● Task prompt
Please find all lines containing "heading" in the listing below and copy them.

● Dataset records
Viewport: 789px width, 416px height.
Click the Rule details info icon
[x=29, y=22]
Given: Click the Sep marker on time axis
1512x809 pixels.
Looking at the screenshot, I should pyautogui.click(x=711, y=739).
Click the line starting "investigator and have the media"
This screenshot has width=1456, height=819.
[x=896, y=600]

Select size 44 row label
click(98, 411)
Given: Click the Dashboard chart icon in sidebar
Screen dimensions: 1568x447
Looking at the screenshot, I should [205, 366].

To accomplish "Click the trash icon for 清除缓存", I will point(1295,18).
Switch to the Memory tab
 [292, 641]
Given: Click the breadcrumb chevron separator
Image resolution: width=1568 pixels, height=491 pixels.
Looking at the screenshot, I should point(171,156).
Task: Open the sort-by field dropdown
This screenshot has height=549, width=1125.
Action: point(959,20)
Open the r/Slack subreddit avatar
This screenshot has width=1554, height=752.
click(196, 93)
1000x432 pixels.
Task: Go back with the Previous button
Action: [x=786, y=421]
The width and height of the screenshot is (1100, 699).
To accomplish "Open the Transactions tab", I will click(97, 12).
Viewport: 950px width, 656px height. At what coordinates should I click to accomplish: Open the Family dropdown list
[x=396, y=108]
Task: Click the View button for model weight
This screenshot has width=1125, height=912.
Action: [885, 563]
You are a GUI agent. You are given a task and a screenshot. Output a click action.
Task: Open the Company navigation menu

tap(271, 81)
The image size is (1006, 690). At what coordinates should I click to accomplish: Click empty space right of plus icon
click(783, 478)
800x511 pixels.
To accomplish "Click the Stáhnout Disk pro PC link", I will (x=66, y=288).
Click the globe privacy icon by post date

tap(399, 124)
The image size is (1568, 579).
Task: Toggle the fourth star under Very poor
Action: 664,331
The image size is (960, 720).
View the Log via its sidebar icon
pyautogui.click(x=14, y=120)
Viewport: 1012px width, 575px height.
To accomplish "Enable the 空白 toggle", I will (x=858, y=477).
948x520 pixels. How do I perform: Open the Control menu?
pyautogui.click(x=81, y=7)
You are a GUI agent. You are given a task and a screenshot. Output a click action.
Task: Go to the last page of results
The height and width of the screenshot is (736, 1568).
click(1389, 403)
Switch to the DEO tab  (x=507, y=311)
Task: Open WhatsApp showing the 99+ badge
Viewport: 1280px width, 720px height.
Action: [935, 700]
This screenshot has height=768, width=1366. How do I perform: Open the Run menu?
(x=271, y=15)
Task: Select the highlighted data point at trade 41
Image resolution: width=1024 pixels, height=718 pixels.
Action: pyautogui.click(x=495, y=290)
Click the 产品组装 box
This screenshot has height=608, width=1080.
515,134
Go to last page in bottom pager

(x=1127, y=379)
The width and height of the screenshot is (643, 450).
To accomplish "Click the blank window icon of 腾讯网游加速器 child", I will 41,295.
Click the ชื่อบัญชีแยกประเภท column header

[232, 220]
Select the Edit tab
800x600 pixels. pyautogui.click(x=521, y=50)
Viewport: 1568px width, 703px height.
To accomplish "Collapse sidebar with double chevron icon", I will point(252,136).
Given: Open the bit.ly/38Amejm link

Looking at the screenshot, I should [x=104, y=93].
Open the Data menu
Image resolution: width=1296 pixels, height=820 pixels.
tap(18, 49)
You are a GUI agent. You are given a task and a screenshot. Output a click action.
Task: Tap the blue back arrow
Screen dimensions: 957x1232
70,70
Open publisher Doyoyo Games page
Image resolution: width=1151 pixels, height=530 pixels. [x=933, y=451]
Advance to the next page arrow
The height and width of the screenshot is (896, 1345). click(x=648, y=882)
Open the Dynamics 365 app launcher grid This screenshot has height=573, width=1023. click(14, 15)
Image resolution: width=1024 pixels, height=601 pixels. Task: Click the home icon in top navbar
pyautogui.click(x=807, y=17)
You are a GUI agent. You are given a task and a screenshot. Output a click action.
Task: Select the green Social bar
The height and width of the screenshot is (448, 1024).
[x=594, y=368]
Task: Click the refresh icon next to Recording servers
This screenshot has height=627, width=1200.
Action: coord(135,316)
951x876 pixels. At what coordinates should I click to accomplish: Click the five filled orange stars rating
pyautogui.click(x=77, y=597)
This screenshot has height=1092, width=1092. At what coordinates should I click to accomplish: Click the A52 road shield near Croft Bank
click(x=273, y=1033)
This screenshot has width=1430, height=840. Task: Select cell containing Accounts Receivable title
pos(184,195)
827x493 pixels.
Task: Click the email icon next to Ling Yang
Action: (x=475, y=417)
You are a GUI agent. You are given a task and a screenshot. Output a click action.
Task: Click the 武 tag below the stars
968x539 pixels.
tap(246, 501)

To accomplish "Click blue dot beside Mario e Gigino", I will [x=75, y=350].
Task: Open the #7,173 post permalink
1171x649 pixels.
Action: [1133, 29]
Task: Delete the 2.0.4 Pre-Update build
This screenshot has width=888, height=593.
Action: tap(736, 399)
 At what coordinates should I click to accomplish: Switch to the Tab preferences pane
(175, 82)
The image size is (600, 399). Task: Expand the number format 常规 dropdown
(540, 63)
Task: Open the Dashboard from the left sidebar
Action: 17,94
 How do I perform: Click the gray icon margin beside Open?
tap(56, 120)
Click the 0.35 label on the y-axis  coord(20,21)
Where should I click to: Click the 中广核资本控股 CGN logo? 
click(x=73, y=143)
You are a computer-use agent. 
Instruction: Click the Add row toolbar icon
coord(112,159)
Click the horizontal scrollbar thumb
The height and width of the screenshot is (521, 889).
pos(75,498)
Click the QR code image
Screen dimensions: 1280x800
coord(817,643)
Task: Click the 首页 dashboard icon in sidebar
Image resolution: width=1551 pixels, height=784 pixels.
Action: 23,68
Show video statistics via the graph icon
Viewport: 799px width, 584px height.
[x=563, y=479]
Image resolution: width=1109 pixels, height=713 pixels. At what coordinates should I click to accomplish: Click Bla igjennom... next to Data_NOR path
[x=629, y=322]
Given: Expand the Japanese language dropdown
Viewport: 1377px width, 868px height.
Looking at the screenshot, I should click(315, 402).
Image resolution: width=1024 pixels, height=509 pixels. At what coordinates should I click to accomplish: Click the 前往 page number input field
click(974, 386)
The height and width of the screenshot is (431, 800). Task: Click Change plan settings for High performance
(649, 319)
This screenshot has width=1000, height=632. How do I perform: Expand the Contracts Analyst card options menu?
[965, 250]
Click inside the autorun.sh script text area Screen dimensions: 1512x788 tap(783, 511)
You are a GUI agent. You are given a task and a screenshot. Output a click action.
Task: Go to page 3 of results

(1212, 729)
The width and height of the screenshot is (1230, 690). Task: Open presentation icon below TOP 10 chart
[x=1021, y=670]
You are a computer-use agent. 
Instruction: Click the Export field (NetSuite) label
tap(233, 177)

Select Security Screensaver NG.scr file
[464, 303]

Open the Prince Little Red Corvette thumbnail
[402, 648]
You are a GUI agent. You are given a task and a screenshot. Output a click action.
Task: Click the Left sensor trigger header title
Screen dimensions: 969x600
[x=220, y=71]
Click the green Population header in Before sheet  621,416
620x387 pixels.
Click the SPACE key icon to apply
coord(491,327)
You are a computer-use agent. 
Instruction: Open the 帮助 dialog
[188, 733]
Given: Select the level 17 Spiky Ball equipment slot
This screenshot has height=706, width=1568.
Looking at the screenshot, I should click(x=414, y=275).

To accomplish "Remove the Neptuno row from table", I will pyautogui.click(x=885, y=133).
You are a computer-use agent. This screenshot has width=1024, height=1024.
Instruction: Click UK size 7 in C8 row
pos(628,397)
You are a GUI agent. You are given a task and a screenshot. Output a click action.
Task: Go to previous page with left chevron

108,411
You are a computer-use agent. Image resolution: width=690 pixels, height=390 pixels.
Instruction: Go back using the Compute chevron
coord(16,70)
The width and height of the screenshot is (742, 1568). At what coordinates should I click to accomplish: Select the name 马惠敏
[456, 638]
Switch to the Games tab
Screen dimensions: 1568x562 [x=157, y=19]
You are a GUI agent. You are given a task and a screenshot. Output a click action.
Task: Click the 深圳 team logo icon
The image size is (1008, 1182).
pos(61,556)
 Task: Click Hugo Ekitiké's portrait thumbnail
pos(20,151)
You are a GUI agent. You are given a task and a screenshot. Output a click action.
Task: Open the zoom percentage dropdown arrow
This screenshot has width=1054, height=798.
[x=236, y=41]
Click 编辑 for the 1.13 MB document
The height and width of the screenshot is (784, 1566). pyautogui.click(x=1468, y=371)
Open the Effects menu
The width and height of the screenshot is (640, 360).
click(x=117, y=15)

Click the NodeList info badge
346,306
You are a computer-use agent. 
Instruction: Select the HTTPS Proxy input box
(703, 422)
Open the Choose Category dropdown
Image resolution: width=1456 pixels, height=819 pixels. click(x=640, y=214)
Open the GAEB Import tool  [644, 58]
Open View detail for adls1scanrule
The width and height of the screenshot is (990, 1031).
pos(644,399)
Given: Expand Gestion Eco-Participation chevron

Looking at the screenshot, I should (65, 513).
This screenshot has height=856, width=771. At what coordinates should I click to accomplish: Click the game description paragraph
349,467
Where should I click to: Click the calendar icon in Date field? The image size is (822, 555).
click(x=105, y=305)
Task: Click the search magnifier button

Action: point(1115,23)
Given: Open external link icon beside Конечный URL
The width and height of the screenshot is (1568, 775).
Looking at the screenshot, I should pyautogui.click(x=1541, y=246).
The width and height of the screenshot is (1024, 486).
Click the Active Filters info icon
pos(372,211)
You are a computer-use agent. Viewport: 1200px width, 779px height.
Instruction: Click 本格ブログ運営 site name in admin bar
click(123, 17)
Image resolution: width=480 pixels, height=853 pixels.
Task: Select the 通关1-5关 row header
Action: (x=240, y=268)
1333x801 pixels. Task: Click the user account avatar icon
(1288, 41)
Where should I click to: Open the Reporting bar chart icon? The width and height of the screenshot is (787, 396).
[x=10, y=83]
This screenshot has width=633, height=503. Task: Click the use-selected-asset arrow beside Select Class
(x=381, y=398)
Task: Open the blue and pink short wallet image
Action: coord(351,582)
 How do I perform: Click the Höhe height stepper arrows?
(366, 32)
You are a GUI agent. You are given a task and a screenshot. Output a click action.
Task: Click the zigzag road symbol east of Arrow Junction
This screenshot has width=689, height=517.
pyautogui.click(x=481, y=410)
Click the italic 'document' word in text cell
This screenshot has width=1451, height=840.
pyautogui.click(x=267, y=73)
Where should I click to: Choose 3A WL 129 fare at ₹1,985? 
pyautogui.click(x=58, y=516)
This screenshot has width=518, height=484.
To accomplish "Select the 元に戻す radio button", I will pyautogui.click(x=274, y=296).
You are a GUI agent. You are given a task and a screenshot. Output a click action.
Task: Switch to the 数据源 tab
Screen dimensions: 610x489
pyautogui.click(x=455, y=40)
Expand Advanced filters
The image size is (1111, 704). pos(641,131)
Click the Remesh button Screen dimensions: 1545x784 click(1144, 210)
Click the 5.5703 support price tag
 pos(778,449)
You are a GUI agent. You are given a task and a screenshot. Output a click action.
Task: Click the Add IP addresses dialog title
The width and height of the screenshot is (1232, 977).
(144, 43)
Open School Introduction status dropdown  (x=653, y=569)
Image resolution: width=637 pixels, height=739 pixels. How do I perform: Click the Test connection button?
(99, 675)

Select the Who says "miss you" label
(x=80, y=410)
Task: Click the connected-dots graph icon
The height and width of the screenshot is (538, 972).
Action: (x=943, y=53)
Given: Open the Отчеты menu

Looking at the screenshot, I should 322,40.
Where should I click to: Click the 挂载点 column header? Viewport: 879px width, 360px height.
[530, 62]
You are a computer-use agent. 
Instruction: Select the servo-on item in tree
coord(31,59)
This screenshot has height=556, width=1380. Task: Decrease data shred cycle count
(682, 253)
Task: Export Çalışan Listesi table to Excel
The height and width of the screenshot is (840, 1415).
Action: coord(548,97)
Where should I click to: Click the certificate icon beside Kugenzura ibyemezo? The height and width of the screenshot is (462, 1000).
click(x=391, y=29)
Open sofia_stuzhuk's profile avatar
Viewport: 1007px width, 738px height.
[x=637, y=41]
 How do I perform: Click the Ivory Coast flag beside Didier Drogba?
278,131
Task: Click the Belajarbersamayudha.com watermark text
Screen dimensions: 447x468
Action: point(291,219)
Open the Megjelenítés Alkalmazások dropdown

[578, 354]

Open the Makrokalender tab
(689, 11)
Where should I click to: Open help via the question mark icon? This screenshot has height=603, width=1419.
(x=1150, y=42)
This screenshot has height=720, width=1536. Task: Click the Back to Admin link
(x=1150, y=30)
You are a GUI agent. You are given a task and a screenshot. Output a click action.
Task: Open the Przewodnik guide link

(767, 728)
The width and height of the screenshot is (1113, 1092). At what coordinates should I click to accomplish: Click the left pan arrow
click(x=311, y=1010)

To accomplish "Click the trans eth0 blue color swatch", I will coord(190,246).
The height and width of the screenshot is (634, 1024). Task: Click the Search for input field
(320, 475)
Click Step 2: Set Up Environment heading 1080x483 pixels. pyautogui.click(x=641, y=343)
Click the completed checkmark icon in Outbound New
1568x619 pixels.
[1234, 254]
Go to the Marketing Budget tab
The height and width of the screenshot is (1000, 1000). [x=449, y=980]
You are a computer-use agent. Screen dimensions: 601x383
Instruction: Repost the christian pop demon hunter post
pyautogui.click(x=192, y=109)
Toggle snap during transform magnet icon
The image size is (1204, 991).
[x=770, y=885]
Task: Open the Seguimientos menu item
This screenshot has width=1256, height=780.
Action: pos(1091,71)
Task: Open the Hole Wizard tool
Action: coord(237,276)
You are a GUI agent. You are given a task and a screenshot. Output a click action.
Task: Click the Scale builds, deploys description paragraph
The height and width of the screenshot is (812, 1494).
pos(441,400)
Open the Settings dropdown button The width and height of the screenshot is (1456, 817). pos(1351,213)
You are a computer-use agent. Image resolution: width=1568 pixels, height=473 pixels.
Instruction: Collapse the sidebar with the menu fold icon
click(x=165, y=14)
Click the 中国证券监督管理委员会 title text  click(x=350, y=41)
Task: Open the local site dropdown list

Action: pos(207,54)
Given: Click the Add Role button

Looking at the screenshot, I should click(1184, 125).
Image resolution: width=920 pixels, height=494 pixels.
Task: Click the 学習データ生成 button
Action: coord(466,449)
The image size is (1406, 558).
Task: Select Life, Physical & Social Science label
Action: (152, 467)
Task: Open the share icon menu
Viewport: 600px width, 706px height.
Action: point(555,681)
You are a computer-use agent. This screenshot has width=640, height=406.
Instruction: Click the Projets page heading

● Result
Click Step 2: Set Up Environment heading 1080x483 pixels. pyautogui.click(x=641, y=343)
Instruction: Click the Projets page heading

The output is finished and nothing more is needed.